EXERCISE DIRECTIONS:
Below are some records. Repeat exactly the lines from the one containing "Our Blog (115, 2459)" through the final line.

RECORDS SUPPLIED:
┏━━

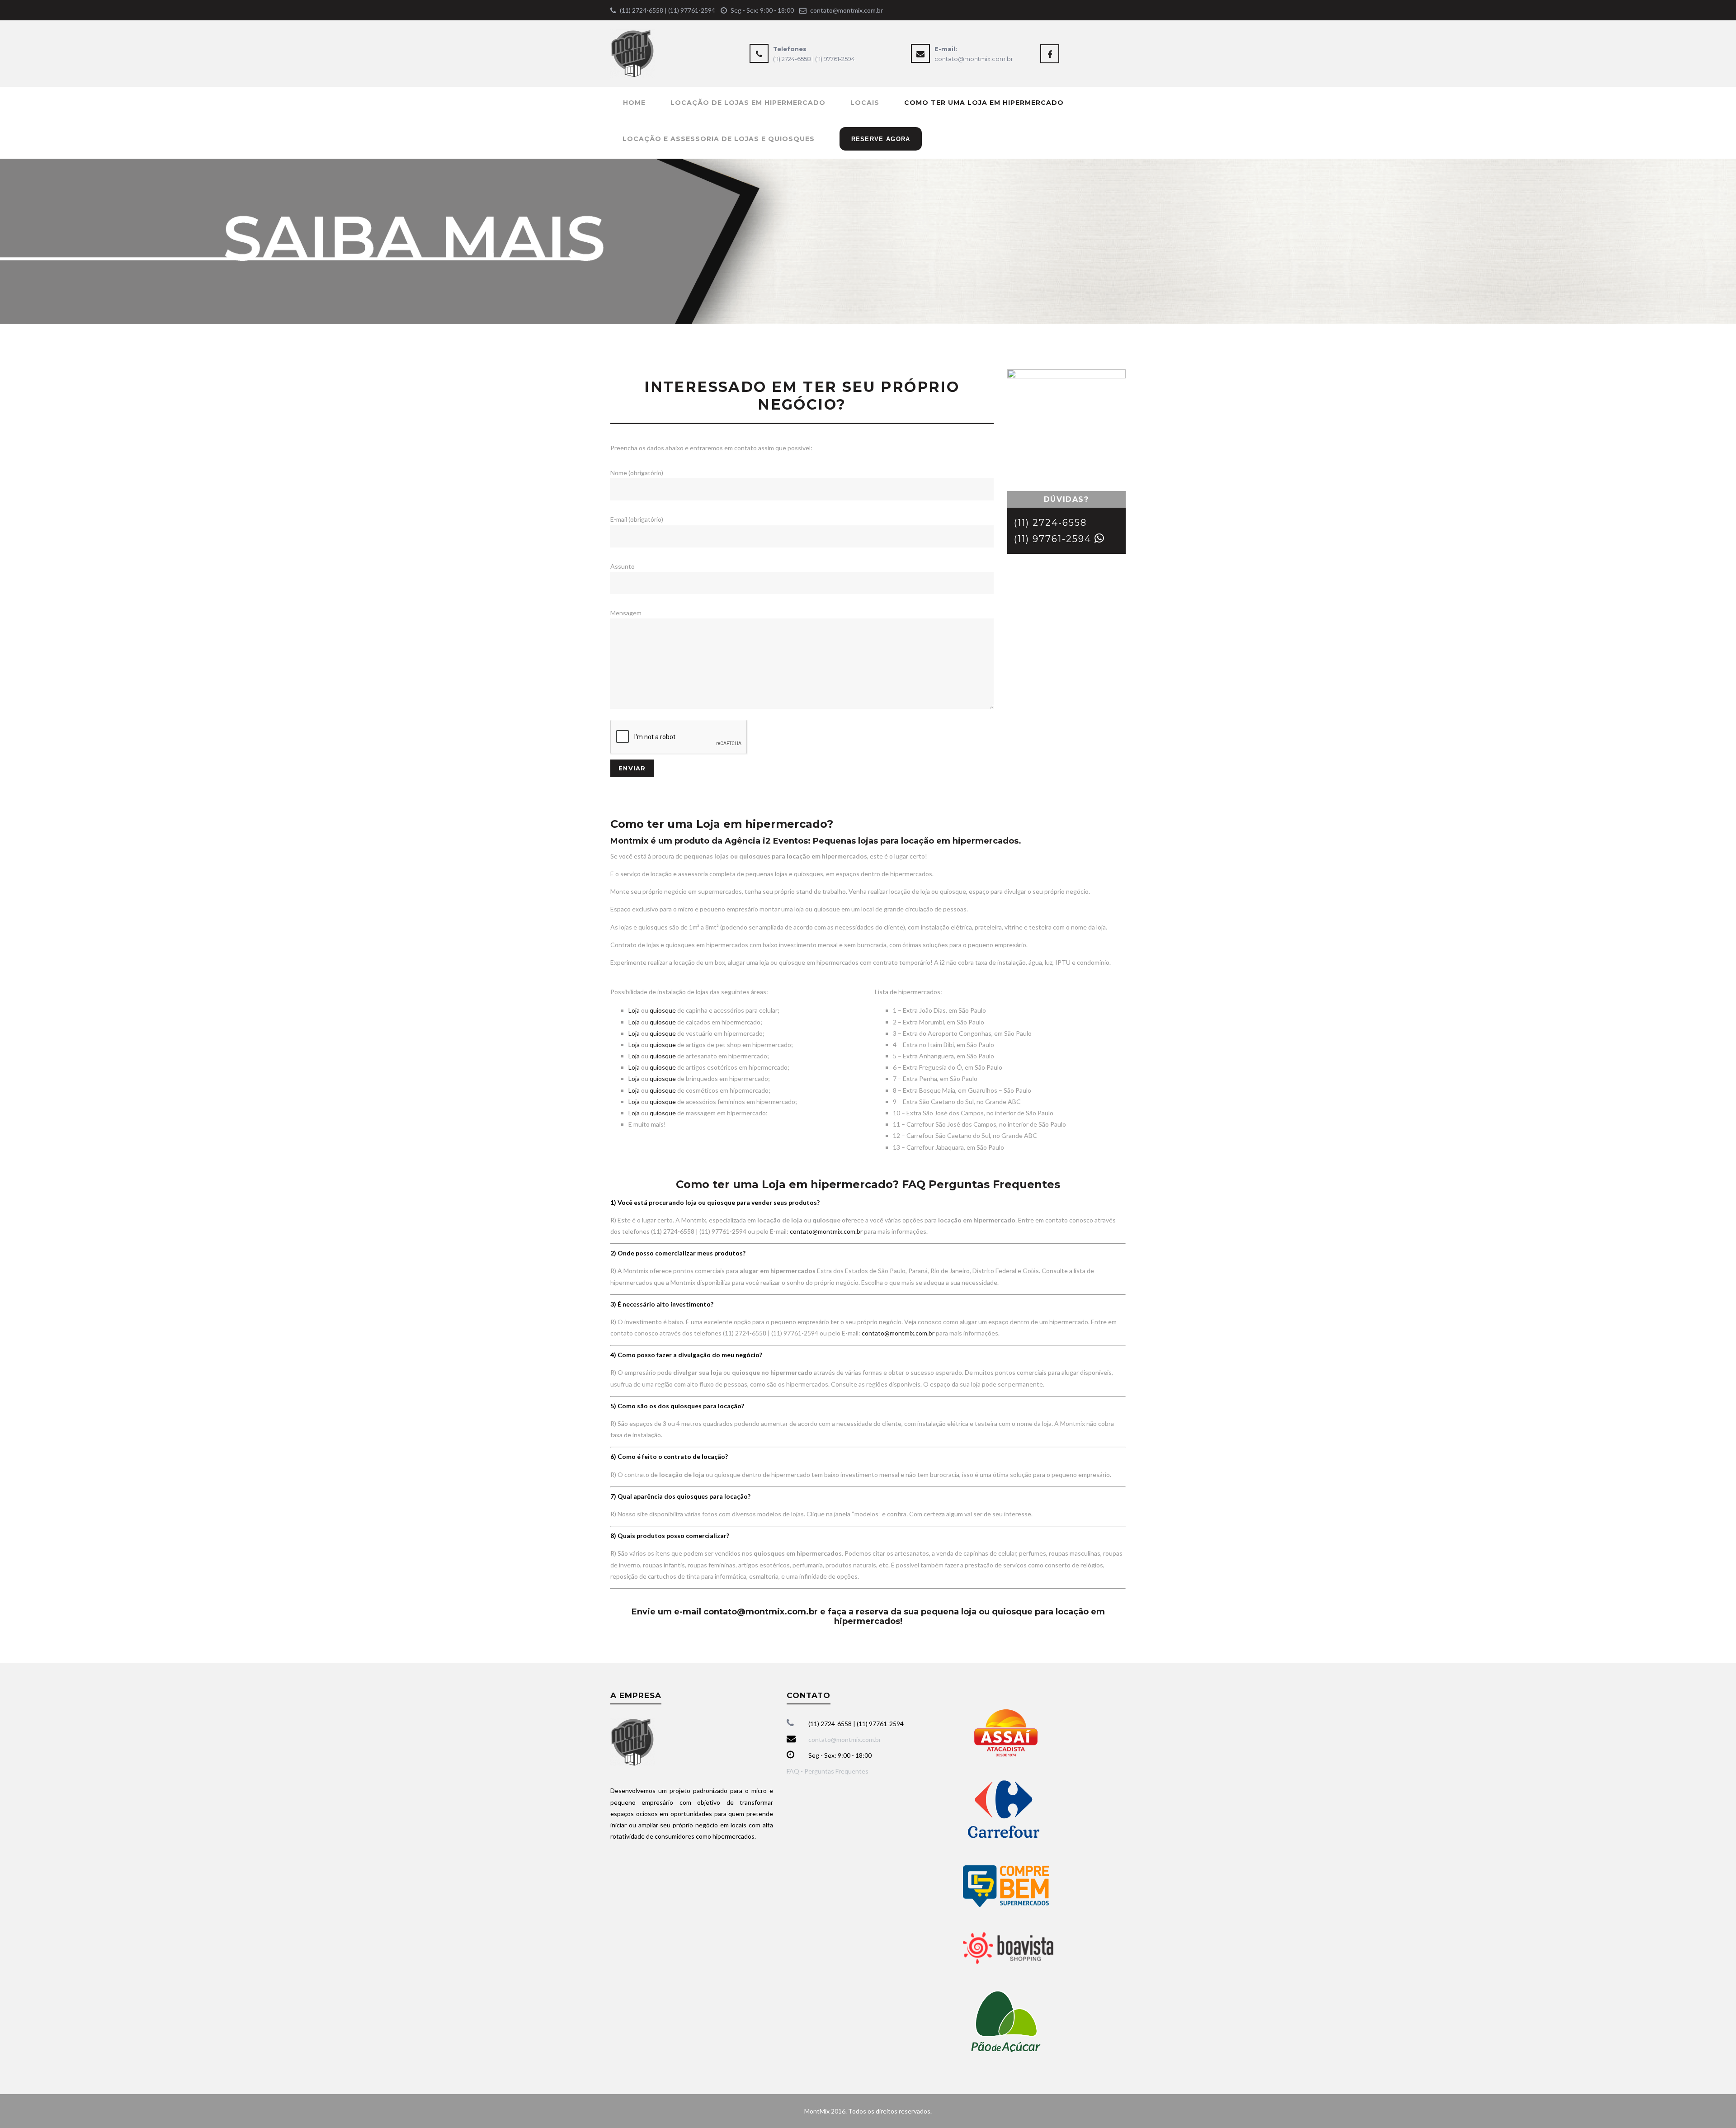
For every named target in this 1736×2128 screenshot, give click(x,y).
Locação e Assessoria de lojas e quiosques (719, 139)
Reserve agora (880, 139)
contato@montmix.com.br (846, 10)
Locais (864, 103)
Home (634, 103)
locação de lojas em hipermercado (748, 103)
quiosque (663, 1010)
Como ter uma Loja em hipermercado (984, 103)
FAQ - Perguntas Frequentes (827, 1771)
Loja (634, 1010)
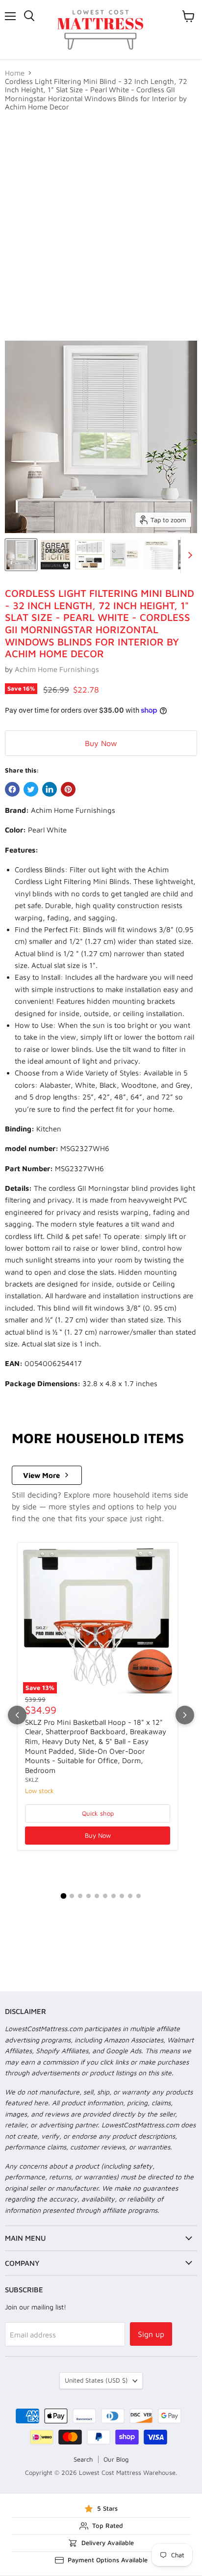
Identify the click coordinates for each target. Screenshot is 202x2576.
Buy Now (101, 743)
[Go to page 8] (122, 1896)
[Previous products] (17, 1715)
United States (96, 2380)
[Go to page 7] (113, 1896)
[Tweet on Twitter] (31, 789)
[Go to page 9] (130, 1896)
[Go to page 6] (105, 1896)
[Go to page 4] (88, 1896)
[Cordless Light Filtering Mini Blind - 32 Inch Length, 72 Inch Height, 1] (21, 554)
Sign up (151, 2334)
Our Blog (115, 2459)
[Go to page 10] (138, 1896)
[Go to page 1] (64, 1896)
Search (83, 2459)
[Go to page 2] (72, 1896)
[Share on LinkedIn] (49, 789)
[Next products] (185, 1715)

┗━━

TASK ANSWER:
Our Blog (115, 2459)
[Go to page 10] (138, 1896)
[Go to page 1] (64, 1896)
Search (83, 2459)
[Go to page 2] (72, 1896)
[Share on LinkedIn] (49, 789)
[Next products] (185, 1715)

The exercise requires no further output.